Try it: Of the lines below, report only those that contain "screenshot".

Supplied records:

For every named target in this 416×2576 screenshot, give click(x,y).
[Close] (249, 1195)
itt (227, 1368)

...

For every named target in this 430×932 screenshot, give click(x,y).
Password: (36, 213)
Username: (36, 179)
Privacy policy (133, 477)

Task response:
For every named target in this 416×2576 screenshot, give click(x,y).
For every named target in this 430×932 screenshot, give click(x,y).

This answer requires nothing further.